Venezuela - The Curse of the Petro State

September 14, 2005

In The Curse of the Petro State Ibsen Martinez discusses the fundamental problems:

Two “behaviours” can be discerned with amazing regularity in petro-states going through an oil-boom. Their governments first seem to be seized by a sort of schizoid “manic” spell and urgently demand from their citizens special powers to direct the capital accumulation from oil revenues into other productive activities and thus try to catch up to the developed world. “We have plenty of resources so now is the time; everything can be done so everything must be done!” become watchwords for these governments. It’s no wonder that for Venezuelan politicians of all colors, including Lt. Col. Hugo Chávez, “sowing our petroleum” has been their only “program” for almost 80 years.

The net effect in Venezuela as in many other oil economies such as Russia, Nigeria and Mexico is ruin. It’s the never ending cycle of larger government, but poorer quality of life for the citizens:

The irony of it all is that, according to a well-respected research group at the Universidad Católica “Andrés Bello” led by Luis Pedro España, an expert on the study of poverty, after seven years of the longest oil-boom in Venezuelan history, with OPEC crude prices reaching unprecedented peaks, there are 2 million more Venezuelans living below the poverty line than in 1998 and, with 117 billion more dollars having passed through the hands of the Venezuelan state, there are almost twice as many government ministries than there were seven years ago.

Despite its radical rhetoric and its denunciations of “neo-liberalism” and “Yankee imperialism” as the enemies of Lt. Col. Chávez’s “revolution,” the Venezuelan petro-state seems unharmed and relatively sound whilst it continues to enjoy the longest oil-boom it has experienced in more than 80 years. But if Karl’s comparative analysis of “the paradox of plenty” is correct, the Venezuelan petro-state’s extravagant squandering of resources, its massive subsidies which only reward inefficiency, the crude inequalities of income and opportunity, and the rampant corruption will mean that “the curse of the petro-state” will prove to be the real enemy of Chávez’s “revolution.”

In many ways this is similar to Panama. Panama is not a petro state of course, but it does have a large cashflow producing asset in the Panama Canal. While the canal itself is pretty well run, the government has started looking into using the cashflow for social programs.

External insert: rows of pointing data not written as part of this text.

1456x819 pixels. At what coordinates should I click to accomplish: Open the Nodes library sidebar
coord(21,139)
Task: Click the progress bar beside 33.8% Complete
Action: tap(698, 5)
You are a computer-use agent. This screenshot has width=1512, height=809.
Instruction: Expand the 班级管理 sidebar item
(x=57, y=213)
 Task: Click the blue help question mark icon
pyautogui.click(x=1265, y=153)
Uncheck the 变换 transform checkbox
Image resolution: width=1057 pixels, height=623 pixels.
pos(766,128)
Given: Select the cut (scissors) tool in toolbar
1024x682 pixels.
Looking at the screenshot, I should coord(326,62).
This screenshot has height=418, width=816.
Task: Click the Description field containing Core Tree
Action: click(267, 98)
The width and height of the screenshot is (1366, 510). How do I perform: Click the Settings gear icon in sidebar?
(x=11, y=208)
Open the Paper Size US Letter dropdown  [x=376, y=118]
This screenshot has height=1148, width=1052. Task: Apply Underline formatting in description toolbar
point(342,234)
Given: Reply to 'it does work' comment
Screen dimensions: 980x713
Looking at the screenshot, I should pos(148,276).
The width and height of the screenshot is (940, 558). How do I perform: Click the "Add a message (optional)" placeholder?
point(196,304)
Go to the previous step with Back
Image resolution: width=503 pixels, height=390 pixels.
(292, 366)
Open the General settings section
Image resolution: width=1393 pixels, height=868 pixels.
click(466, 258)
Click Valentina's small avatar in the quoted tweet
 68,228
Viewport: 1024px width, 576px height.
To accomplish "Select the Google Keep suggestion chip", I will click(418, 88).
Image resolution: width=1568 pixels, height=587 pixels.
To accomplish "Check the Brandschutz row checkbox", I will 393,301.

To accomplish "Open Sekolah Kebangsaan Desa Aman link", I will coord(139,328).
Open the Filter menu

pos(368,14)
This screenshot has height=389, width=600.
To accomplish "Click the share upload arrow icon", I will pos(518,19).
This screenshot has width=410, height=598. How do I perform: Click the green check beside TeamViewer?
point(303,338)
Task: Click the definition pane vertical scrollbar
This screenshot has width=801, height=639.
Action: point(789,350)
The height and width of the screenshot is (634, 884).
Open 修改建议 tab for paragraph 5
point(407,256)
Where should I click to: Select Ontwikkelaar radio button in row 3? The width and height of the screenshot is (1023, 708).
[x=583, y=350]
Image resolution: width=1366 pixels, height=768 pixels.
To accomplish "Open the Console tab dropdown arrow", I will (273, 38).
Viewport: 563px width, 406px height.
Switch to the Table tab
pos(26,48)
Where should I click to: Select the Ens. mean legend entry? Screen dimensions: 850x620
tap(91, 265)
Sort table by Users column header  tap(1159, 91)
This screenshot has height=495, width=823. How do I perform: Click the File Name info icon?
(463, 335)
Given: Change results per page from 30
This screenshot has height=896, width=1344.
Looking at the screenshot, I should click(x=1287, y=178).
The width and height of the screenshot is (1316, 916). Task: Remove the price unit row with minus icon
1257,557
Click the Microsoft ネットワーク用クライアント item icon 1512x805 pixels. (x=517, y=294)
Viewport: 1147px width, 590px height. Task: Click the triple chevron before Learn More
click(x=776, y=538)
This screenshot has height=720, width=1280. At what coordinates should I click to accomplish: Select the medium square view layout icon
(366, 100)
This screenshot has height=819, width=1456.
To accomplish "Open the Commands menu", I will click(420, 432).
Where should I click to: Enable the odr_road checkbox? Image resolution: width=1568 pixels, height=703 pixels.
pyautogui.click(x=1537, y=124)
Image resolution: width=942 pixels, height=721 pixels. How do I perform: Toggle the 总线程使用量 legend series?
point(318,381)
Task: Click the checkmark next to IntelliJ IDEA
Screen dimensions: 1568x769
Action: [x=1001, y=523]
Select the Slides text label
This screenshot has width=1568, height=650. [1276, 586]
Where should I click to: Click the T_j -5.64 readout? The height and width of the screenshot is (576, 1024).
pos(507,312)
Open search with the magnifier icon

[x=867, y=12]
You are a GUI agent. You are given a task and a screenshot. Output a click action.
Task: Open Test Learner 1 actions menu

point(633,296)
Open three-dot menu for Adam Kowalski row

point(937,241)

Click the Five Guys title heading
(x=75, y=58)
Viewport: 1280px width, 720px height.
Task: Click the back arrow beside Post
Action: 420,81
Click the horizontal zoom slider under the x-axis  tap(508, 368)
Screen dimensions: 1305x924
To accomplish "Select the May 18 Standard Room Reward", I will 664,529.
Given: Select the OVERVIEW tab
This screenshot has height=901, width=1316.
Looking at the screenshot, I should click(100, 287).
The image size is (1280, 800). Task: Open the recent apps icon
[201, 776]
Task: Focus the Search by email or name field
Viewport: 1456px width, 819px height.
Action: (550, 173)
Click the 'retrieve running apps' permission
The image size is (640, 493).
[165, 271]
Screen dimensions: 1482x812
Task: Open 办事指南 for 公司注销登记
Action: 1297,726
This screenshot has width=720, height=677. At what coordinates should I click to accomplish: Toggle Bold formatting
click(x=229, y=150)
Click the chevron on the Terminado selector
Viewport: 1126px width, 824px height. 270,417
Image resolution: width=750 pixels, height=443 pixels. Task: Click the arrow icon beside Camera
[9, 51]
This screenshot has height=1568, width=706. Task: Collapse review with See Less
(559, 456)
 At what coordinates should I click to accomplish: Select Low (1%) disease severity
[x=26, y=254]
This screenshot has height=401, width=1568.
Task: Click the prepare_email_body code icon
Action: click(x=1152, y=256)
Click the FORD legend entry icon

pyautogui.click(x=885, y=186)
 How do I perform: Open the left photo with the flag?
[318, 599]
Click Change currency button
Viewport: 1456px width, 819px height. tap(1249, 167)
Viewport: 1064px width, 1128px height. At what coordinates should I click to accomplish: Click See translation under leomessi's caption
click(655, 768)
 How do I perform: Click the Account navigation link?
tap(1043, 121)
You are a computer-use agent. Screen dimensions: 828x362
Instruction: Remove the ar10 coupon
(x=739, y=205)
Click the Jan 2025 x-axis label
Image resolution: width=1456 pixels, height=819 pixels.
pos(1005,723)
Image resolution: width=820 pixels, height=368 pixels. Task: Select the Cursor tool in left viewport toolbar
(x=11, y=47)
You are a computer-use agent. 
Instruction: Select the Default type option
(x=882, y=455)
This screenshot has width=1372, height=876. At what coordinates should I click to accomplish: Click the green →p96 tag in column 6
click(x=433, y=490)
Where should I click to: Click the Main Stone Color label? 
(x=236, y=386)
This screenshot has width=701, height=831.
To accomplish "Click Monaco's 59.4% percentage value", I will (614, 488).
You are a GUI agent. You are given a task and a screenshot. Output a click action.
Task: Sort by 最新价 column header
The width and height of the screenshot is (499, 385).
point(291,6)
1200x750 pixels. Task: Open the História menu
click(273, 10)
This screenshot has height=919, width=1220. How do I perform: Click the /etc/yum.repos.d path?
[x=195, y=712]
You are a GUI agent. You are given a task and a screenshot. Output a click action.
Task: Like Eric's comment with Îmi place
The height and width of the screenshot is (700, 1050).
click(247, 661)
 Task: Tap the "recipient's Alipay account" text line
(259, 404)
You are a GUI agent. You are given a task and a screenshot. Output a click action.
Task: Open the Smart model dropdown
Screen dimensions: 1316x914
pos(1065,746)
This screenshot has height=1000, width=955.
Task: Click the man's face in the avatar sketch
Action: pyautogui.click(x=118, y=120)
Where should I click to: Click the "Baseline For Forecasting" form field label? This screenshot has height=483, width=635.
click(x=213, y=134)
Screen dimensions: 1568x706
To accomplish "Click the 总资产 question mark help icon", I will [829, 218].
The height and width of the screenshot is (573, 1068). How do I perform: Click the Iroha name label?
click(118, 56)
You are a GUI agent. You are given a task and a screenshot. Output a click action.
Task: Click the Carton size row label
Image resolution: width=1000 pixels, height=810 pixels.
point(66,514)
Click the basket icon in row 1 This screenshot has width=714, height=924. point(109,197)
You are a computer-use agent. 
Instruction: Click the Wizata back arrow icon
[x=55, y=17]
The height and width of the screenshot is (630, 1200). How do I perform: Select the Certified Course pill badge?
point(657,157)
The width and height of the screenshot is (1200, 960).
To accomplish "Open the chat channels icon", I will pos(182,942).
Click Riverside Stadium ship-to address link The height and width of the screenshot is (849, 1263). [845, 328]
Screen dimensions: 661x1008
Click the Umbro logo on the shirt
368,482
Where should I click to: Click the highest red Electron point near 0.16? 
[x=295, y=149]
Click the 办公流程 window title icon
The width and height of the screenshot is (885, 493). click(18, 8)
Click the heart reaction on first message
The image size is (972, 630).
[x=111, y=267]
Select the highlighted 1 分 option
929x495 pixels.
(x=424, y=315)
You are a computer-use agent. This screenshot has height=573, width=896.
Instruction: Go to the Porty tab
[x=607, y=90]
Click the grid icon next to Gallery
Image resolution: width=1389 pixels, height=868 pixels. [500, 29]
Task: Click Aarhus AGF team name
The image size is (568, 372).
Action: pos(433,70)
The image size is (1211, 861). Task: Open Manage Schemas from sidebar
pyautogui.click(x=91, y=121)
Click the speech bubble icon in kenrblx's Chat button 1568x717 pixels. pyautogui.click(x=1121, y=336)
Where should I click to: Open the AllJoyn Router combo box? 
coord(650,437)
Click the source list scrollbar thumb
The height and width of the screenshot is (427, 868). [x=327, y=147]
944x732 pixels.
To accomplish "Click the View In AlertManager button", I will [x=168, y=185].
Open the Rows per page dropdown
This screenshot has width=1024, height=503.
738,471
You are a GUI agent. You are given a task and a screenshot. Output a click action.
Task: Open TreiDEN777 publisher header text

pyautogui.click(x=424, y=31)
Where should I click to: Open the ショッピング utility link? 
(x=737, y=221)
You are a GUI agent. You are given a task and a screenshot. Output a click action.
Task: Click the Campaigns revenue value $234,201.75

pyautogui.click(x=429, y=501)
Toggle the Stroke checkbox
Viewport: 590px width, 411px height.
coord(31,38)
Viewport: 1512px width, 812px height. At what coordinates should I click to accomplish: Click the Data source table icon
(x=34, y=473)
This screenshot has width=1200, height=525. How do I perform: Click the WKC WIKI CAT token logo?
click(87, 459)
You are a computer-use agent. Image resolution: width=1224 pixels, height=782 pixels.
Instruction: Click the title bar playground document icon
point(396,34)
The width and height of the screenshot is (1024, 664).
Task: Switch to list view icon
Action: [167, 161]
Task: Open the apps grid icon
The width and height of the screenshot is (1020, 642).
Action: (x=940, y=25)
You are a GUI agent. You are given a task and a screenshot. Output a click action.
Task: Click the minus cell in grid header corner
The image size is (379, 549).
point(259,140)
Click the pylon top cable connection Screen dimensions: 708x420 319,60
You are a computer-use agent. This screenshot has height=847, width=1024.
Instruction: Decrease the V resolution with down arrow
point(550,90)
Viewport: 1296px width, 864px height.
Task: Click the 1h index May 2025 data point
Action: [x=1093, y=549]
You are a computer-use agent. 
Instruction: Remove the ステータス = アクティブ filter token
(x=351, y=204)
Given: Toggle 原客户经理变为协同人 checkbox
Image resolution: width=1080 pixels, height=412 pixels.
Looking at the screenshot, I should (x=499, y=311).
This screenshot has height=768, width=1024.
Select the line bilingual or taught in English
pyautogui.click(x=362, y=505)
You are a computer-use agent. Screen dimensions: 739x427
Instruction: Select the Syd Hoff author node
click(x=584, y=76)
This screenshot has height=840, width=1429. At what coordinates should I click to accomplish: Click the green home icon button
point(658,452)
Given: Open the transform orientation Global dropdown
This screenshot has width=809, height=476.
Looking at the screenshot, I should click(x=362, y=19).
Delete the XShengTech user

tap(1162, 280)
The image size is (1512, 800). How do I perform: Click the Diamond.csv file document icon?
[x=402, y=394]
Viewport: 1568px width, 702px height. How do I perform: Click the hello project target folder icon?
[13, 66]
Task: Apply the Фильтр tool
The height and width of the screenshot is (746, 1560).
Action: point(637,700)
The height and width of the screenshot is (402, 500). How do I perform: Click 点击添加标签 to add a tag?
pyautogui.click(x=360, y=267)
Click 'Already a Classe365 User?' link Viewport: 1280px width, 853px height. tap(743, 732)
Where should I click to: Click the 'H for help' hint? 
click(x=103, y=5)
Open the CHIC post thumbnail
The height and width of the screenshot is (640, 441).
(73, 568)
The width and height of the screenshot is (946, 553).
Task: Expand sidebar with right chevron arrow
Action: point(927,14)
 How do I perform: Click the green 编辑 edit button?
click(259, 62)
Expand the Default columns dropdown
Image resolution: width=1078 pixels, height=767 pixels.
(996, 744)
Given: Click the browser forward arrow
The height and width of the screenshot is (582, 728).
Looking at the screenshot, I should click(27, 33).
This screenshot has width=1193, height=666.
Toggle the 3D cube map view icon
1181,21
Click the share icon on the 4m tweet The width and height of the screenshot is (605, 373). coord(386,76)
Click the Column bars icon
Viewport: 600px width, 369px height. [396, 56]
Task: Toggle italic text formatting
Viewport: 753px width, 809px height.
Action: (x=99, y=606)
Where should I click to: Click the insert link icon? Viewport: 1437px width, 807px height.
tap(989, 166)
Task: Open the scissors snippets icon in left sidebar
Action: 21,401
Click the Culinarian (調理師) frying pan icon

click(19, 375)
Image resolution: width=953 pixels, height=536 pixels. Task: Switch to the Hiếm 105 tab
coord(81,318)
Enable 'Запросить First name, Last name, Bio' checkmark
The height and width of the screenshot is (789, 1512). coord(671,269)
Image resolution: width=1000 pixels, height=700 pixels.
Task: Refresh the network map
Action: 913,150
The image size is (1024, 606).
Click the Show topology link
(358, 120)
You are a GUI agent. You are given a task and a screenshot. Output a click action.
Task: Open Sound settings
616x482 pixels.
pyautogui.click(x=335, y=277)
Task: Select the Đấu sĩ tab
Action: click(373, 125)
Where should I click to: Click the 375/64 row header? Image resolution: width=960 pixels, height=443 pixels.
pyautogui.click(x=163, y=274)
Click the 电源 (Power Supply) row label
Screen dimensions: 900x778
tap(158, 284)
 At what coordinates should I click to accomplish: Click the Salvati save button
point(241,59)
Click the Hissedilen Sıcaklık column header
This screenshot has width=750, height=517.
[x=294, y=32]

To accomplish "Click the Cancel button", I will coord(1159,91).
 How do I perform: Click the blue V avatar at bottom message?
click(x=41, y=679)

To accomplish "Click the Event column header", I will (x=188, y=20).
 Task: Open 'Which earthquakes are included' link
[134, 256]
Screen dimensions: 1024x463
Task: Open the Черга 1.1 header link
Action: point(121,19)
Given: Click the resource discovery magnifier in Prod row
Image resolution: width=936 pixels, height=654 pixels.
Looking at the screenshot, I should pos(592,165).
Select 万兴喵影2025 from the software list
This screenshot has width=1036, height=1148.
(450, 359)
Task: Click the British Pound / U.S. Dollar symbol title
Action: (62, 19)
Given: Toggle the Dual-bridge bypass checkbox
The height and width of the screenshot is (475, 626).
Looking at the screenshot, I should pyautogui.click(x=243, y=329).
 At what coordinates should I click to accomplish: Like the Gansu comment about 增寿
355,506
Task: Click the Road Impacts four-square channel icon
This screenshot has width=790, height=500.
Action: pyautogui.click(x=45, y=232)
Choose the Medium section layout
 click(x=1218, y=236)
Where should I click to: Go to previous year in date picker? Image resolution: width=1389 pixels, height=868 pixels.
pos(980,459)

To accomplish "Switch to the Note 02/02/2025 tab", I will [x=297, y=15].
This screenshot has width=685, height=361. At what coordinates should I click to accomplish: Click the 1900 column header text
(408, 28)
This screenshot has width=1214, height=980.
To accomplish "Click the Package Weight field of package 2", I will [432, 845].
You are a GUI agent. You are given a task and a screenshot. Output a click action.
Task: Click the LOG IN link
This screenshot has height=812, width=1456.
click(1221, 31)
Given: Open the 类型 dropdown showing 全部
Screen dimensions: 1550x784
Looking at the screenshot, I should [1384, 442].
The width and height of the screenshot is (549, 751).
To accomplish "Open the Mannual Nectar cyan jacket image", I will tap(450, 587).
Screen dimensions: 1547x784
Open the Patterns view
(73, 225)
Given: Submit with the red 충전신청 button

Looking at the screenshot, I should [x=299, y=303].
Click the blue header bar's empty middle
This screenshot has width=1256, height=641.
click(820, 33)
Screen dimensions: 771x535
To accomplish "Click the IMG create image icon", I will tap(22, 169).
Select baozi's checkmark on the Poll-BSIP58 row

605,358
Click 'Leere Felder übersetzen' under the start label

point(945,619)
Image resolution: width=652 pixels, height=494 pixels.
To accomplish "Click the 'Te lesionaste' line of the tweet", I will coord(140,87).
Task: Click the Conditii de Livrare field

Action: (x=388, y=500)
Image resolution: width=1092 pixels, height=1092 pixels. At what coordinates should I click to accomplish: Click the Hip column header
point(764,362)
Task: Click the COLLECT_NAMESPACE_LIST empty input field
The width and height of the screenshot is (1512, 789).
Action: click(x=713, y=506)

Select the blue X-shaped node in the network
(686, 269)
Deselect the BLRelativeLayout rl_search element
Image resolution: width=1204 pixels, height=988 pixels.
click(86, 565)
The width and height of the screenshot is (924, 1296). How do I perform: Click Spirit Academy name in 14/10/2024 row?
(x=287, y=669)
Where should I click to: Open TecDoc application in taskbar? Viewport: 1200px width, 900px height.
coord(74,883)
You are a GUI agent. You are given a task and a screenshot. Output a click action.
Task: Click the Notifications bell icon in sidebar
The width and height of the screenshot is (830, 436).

The raw size of the bureaucracy is supposedly unmatched in Latin America in proportion to it’s population.

To a smaller extent this is also true in Denmark and UK, who are also doing very well by the high oil prices at the moment. The well over due wellfare reform process in both countries are more or less on the backburner as there isn’t a real fiscal incentive to do anything about it at the moment. At least the Danish goverment is taking a relatively (for Denmark) fiscally conservative approach by repaying debts and not increasing taxes. But they really should be more radical in their cuts.

One of the things the article isn’t mentioning is that Chavez is using the high oil prices as a barganing block to buy support from Latin American and Caribbean governments, through cheap oil. It is common that petro states offer low cost gasoline to bribe their citizens, but this looks more like he is trying to bribe his way to a virtual Gran Colombia like his historical idol Simón Bolívar.